Spreading depression of Leao has been hypothesized as the basis for the visual aura of the migraine attack, supported by cerebral blood flow measurements of spreading hypoperfusion. The early depolarizing or activation phase of experimental spreading depression, however, is associated with a transient but pronounced cerebral blood flow increase that precedes spreading hypoperfusion.
To study this early phase of the migraine attack, we investigated visually triggered attacks of headache and visual symptoms using a red-green checkerboard stimulus in patients with migraine.
We studied occipital cortex activation during visual stimulation by measuring occipital cortex perfusion with functional magnetic resonance imaging–blood oxygenation level-dependent contrast in 10 patients with migraine with aura and 2 patients with migraine without aura and 6 healthy subjects.
In 6 patients with migraine with aura and 2 patients with migraine without aura, their typical headache with (n=2) or without visual change was visually triggered at 7.3 minutes (mean time) after visual stimulation began. In 5 of these patients, the onset of headache or visual change, or both, was preceded by suppression of initial activation (mean onset time, 4.3 minutes; P<.001) The suppression slowly propagated into contiguous occipital cortex at a rate ranging from 3 to 6 mm/min.

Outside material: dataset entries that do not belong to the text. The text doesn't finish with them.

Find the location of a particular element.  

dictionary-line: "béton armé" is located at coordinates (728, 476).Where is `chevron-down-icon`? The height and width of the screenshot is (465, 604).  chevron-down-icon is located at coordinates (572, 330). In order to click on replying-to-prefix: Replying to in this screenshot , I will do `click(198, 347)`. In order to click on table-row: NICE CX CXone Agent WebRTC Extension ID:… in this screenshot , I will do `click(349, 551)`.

This neuronal suppression was accompanied by baseline contrast intensity increases that indicated vasodilatation and tissue hyperoxygenation.

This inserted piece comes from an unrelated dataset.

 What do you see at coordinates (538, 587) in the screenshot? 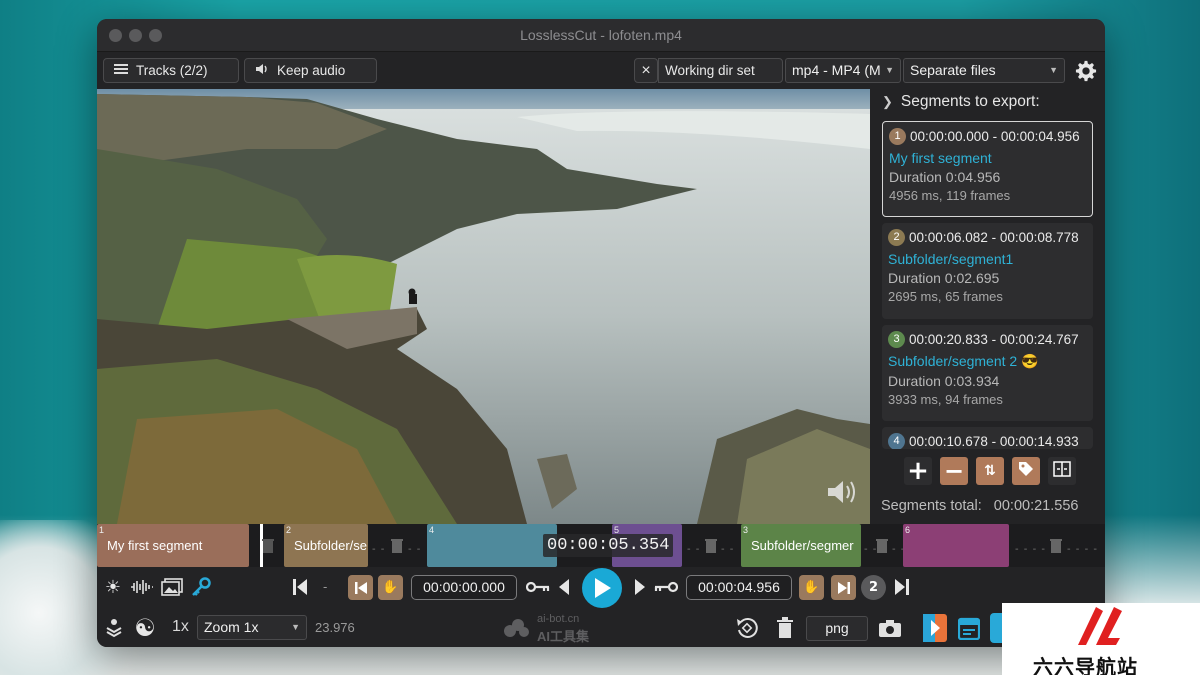
I see `key-start-icon` at bounding box center [538, 587].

We conclude that visually triggered headache and visual change in patients with migraine is accompanied by spreading suppression of initial neuronal activation and increased occipital cortex oxygenation. We postulate that this spreading suppression may be associated with initial activation of a migraine attack, independent of whether there are associated aura symptoms. We further postulate that there may be an association between vasodilation accompanying the initial stage of suppression and the induction of headache.